Comus - First Utterance [Acid Folk/Freak Folk/Experimental]
"At times, this straddles the border between folk-rock and the kind of songs you'd expect to be sung at a witches' brew fest, the haunting supernatural atmosphere enhanced by bursts of what sound like a theramin-like violin, hand drums, flute, oboe, ghostly female backup vocals, and detours into almost tribal rhythms."
Miles Davis - Kind of Blue [Jazz/Modal Jazz/Most Important Album of the 20th Century]
"Kind of Blue isn't merely an artistic highlight for Miles Davis, it's an album that towers above its peers, a record generally considered as the definitive jazz album, a universally acknowledged standard of excellence... It may be a stretch to say that if you don't like Kind of Blue, you don't like jazz -- but it's hard to imagine it as anything other than a cornerstone of any jazz collection."
Miles Davis - B*tches Brew [Jazz/Fusion/Experimental]
"Thought by many to be the most revolutionary album in jazz history, having virtually created the genre known as jazz-rock fusion (for better or worse) and being the jazz album to most influence rock and funk musicians, B*tches Brew is, by its very nature, mercurial."
Kayo Dot - Dowsing Anemone With Copper Tongue [Avant-garde/Chamber Music/Post-Rock/Doom Metal/Jazz]
"Kayo Dot are past metal, even past being described by a genre, they seem as if they have transgressed into a simple emotional reflection of their members. Whether that be a strong sense of loneliness or a sense of pure bliss, the emotions are covered in full detail."
Charles Mingus - The Black Saint and the Sinner Lady [Jazz/Avant-garde]
"The Black Saint and the Sinner Lady is one of the greatest achievements in orchestration by any composer in jazz history. Charles Mingus consciously designed the six-part ballet as his magnum opus, and -- implied in his famous inclusion of liner notes by his psychologist -- it's as much an examination of his own tortured psyche as it is a conceptual piece about love and struggle."
Mogwai - Young Team [Post-rock/Noise rock]
"When the epic 'Mogwai Fear Satan' draws the album to a close, it becomes clear that the band has expanded the horizons of post-rock, creating a record of sonic invention and emotional force that sounds unlike anything their guitar-based contemporaries have created."
My Bloody Valentine - Loveless [Shoegaze/Dream Pop]
"My Bloody Valentine rode crashing waves of white noise to unpredictable conclusions, particularly since their noise wasn't paralyzing like the typical avant-garde noise rock band: it was translucent, glimmering, and beautiful."

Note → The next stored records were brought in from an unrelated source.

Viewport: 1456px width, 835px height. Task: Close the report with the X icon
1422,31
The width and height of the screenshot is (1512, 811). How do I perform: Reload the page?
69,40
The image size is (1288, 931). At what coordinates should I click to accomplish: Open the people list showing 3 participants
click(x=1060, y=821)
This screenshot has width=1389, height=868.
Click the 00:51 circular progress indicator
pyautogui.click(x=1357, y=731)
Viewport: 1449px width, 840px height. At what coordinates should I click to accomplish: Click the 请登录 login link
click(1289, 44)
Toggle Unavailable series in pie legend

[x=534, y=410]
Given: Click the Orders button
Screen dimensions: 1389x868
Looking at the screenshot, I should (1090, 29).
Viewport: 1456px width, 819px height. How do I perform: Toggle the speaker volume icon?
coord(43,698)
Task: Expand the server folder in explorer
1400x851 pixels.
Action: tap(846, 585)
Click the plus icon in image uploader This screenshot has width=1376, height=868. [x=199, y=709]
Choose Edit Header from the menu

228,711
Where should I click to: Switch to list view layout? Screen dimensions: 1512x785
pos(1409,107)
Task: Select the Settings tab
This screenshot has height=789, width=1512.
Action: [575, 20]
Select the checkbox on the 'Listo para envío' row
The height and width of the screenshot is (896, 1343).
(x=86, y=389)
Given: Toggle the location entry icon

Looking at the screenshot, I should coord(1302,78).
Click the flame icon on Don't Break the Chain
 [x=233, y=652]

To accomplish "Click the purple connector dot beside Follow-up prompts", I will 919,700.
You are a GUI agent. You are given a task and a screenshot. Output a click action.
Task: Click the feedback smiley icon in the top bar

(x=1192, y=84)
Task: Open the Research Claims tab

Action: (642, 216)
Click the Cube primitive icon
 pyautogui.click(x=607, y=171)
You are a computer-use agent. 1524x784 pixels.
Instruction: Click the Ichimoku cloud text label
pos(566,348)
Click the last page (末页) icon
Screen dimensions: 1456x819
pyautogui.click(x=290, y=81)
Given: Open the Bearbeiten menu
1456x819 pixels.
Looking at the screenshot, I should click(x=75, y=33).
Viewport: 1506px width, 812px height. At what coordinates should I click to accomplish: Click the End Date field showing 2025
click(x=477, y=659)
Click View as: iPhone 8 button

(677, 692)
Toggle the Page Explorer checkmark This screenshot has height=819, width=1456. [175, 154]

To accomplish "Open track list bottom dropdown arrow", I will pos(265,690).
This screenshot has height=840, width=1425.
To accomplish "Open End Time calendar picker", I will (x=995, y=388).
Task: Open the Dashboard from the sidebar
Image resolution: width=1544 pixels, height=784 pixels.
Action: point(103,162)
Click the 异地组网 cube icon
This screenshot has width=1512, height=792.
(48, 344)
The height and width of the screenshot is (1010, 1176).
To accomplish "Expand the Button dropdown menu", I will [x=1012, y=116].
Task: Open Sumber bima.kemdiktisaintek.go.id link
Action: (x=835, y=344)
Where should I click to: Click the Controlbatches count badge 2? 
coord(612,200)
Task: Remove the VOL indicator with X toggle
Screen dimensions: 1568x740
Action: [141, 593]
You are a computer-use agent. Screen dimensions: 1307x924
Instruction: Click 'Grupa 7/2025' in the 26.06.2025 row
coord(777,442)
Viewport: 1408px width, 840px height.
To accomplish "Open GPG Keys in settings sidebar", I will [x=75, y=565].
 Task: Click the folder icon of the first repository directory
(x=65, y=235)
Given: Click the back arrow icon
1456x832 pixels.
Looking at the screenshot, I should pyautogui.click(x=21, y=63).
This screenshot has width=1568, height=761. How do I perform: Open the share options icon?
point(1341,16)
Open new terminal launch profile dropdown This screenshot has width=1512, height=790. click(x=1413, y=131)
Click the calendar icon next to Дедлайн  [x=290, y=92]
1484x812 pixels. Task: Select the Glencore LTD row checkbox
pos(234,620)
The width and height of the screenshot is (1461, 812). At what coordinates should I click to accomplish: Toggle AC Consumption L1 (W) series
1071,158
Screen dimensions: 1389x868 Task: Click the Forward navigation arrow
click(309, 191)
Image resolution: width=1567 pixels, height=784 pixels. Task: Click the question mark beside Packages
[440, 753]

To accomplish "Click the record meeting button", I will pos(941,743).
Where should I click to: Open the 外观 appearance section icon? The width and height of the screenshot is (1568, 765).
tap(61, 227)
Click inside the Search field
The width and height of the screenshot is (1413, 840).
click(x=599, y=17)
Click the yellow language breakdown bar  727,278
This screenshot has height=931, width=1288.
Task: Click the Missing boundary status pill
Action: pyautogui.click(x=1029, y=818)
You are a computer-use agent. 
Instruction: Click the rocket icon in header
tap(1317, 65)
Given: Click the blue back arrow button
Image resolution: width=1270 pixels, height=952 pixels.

Sonic Youth - Daydream Nation [Alternative rock/Noise rock/Punk rock/No wave]
"Daydream Nation demonstrates the extent to which noise and self-conscious avant art can be incorporated into rock, and the results are nothing short of stunning."
The Velvet Underground - White Light/White Heat [Avant-garde/Noise rock/Proto-punk]
"The world of pop music was hardly ready for The Velvet Underground's first album when it appeared in the spring of 1967, but while their debut sounded like an open challenge to conventional notions of what rock music could sound like (or what it could discuss), 1968's White Light/White Heat was a no-holds-barred frontal assault on cultural and aesthetic propriety."